Para atlit Paralimpiade tetap berjuang dalam keterbatasannya, dan berkontestasi mengadu kecerdikan, strategi, dan stamina dalam berbagai keterbatasan fisik. Mereka tidak pernah menyerah. Karena itulah dalam hal spirit berprestasi ditengah keterbatasan, mereka layak untuk menjadi inspirasi kita.
Dalam Paralimpiade Tokyo 2020, Leani Ratri Oktila, Khalimatus Sadiyah, Hary Susanto, Dheva Anrimusthi, Suryo Nugroho, Fredy Setiawan, Ni Neng Widiasih, Saptoyogo Purnomo, dan David Jacobs menjadi pahlawan dan kebanggaan bagi bangsa Indonesia.

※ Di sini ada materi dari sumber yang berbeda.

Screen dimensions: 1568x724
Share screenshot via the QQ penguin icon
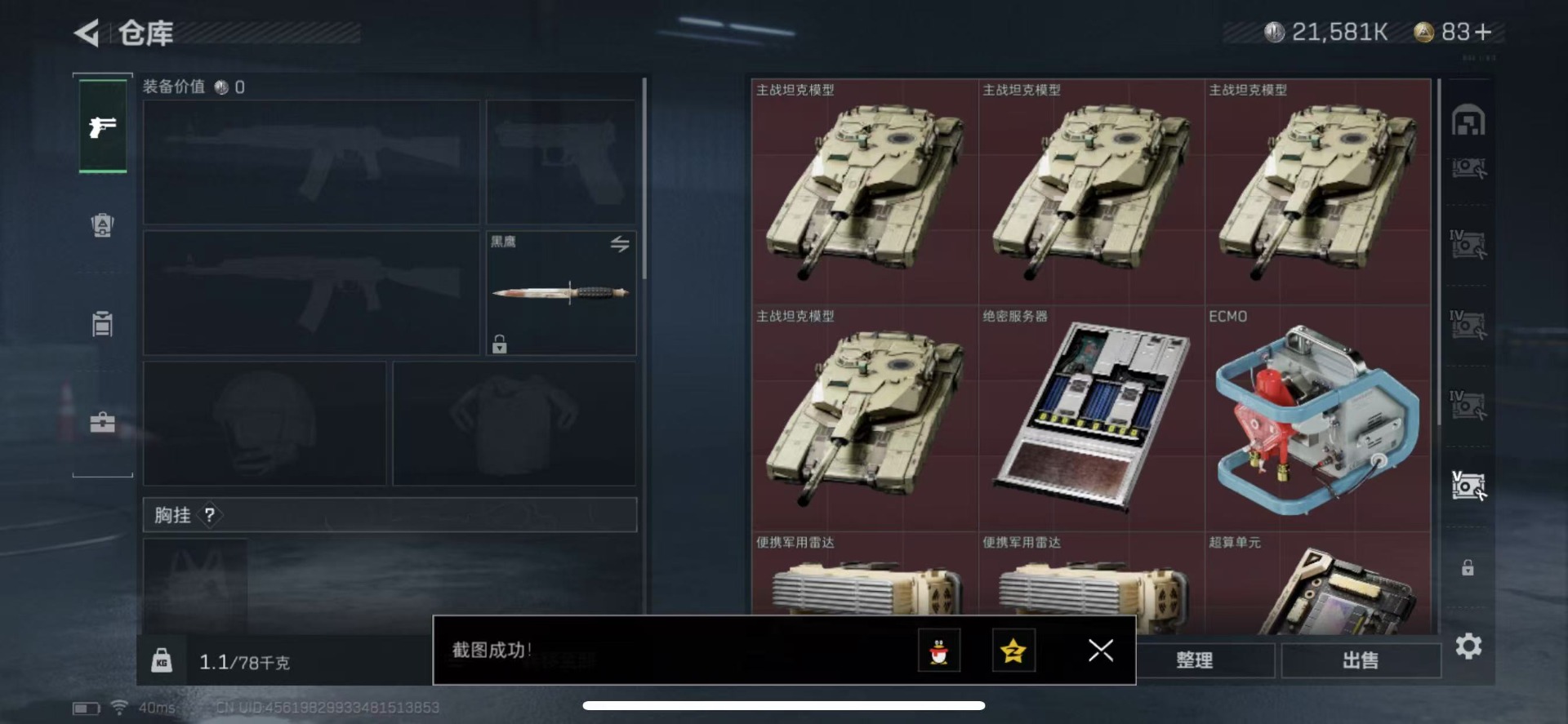939,651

Dengan semangat pantang menyerah, percaya pada kekuatan diri sendiri dan mandiri alias tidak bergantung kepada orang lain, mereka telah berhasil membawa pulang total sembilan medali. Walaupun Indonesia hanya berada pada peringkat ke-55, tetapi perjuangan para atlit Indonesia dalam ajang olahraga internasional menjadi kebanggaan tersendiri bagi kita semua.

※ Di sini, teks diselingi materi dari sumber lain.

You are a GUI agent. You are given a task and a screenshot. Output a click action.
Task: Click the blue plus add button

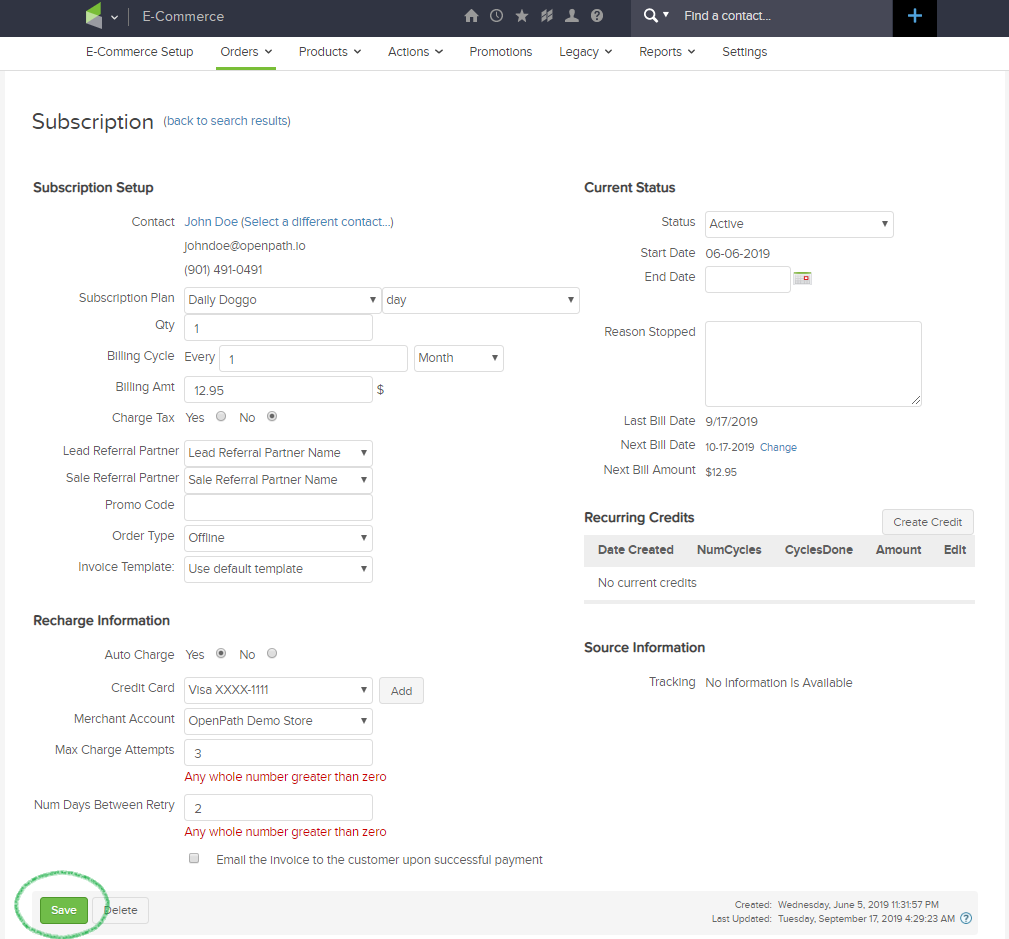[914, 17]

Perjuangan mereka mengingatkan kita akan prinsip-prinsip perjuangan Bung Karno dalam memperjuangkan kemerdekaan bangsa Indonesia dari cengkeraman kolonialisme-imperialisme Belanda.
Bung Karno percaya bahwa hanya dengan prinsip self-help (mandiri) dan non kooperasi akan menumbuhkan rasa kepercayaan diri (self-reliance) bagi bangsa Indonesia untuk melepaskan belenggu penjajahan. Terbukti prinsip-prinsip perjuangan ini telah mendobrak hambatan dari para atlit Indonesia untuk meraih mimpi-mimpi mereka pada Paralimpiade 2021.
Dengan hadirnya para atlit Indonesia pada Paralimpiade 2021, seharusnya warga negara penyandang disabilitas berhak juga untuk menunjukkan eksistensi mereka di segala lini kehidupan. Para pendiri bangsa sebenarnya telah mengamanatkan dalam konstitusi yang menempatkan kesetaraan warga negara tanpa membedakan suku, agama, ras, bahasa, gender dan status sosial.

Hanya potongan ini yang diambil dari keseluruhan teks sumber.